Well, we're all here under a comment on HN asking why the article is getting such negative reactions. And when you describe the author's position as "I'm still not sure he really understands that he's mostly projecting his own issues on others", maybe you can understand why the author is getting such negative reactions.


I don't think he wanted "more," exactly - he felt excluded. It felt like something out of the character of friendship he wanted.


But he did want more, that's the whole point of the first half of this article.

> I admired the fact that he was, again, giving money to back-office staff who had just arrived in the last year, and had zero creative input into the game

> I couldn’t understand why I was again being treated worse than them. I had helped him create the actual game, I had given him the ending he wanted but could not write

He acts as if he's some creative designer that played a huge role in the creation of the game. To be frank, an intern at Mojang that was with the company for a few months and added 2 blocks to the game would have made a bigger contribution than he made.

This is, in my opinion, the core disconnect the author has with reality, and is driven by the fact that to him his work is the center of the universe and he struggles to understand why that isn't the case for everyone else.

The author genuinely believes they made contributions to the game on the same level as Jeb, and that's why it feels unfair when he sees Mojang employees getting a $300k bonus and him getting nothing. But the reality is he made a very minor contribution to the game and got paid $20k, which is a pretty nice sum for a few days of work.


They also agreed to give him and his other work "exposure to the Minecraft community", which didn't end up happening and was explicitly reneged on.

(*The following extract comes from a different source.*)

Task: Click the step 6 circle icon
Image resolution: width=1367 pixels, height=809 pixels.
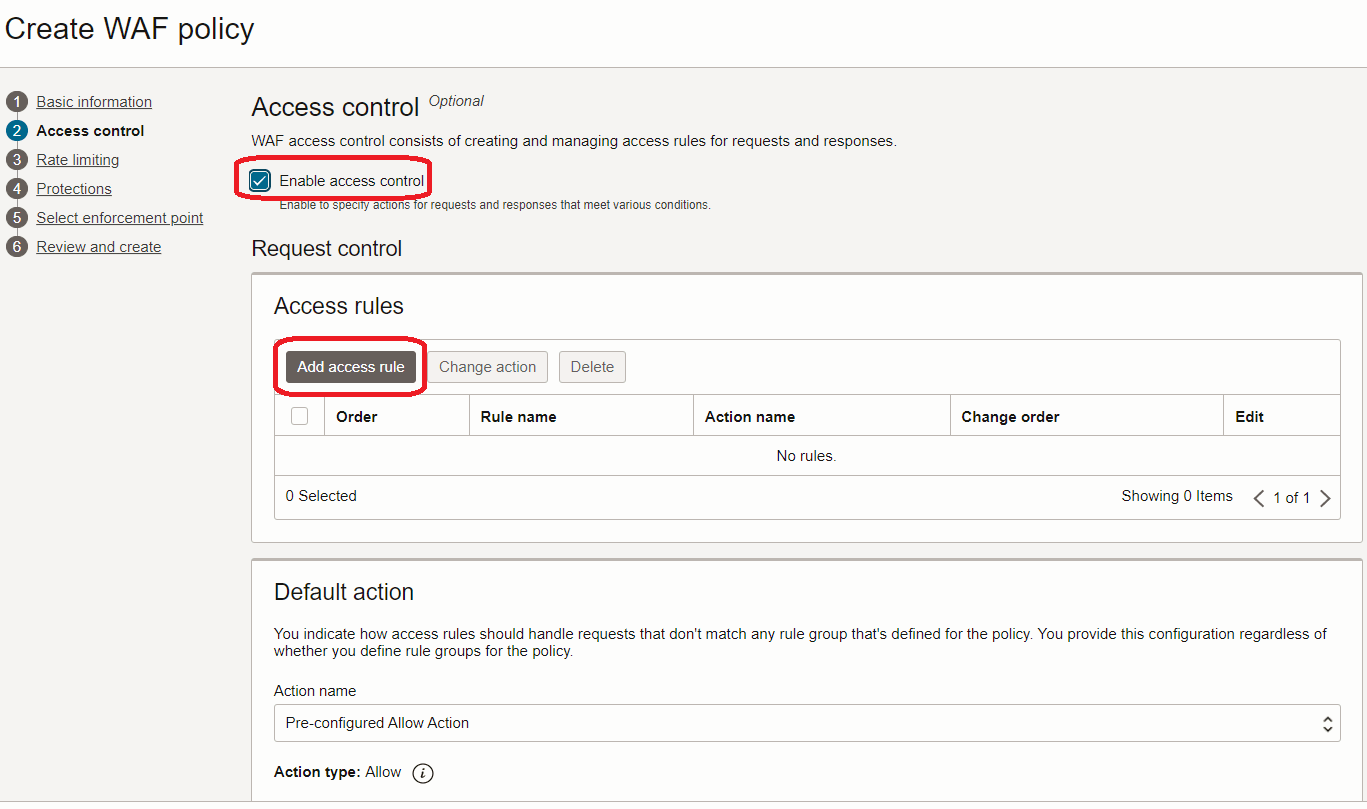Action: pyautogui.click(x=17, y=246)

You see, I might be a little biased here, but as we don't have the email in front of us I'm going to have to take a guess.

I'm fairly confident that was was meant by that was exposure in the form of his poem getting put into Minecraft, not exposure in the form of a shout-out or other promotion.

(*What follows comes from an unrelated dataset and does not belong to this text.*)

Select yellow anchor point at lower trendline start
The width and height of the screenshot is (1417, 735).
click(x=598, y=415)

Unless the author releases the email we'll never know the context, but I've been a spectator to these types of negotiations enough that I strongly believe the context would support my interpretation.


He was paid to write a poem to end the game. He was not paid for all rights to that work, forever. Its reasonable to assert that if Mojang wanted contractual rights for the work, they should have provided a signed contract which explained the rights they were purchasing.

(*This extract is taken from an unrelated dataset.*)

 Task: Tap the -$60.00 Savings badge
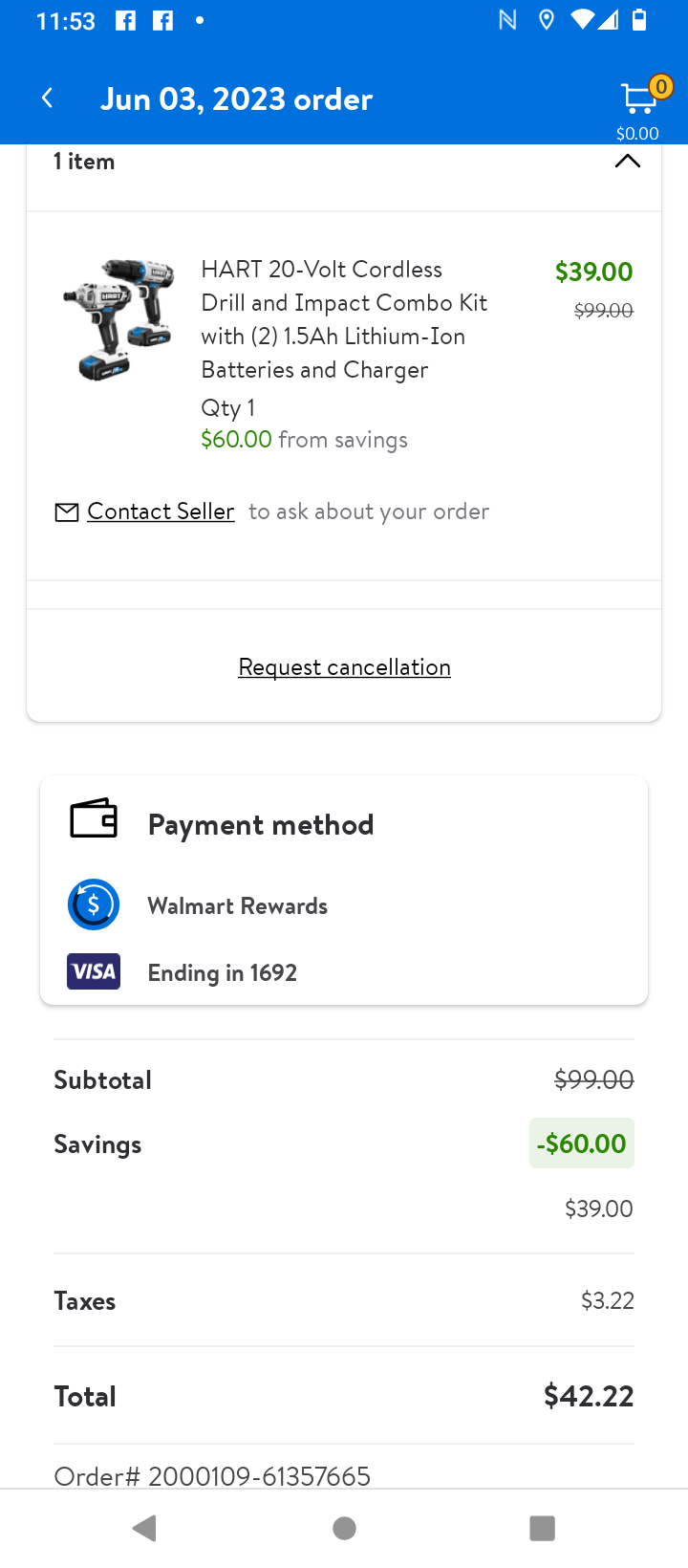coord(582,1143)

>as he's one of the 5 people that contributed to the game

I think members of the modding community contributed much more in material terms, and both they and YouTube content creators contributed much more in driving it's rise & popularity, than the author of this poem. It seems the author had a pretty clear verbal contract on their compensation, and received the money.

They author didn't receive the promotional support for their other work that was promised, and I think should be their much bigger gripe. For an artist/creator I would think that would be the big pain point, not having their other work broadly exposed to an audience of millions, instead of the $$$ aspect they spend so much time on in this article. (Especially when that exposure would possibly have lead to significant financial success for their work as well)


> The author is so self-centered they belittle the contributions of other Mojang employees

C418 made the music... plenty love it, I don't. Doesn't means it has no value, it has none to me, just like the End Poem has none to you, but yet still some people got a tattoo of it.

You are the only one belittling anyone though, you are belittling what Julian did, saying he deserve less recognition than C418, while Julian just said they got recognition while he didn't (without saying if he deserved it more than them).


Right. My initial reaction was “what!? Minecraft has an ending?”. Finishing the game is not at all part of the appeal of the game. It’s like having an ending to your LEGO pieces.


well, that person is an artist, artistry is all about SELF expression... people who make it along that path have a strong trait of wanting their EGO (their selves) to be seen and attended to. that's why they are artists.

the end poem is a priceless gift because they made it so: they refused to sell it, they consistently refused to put a price on it.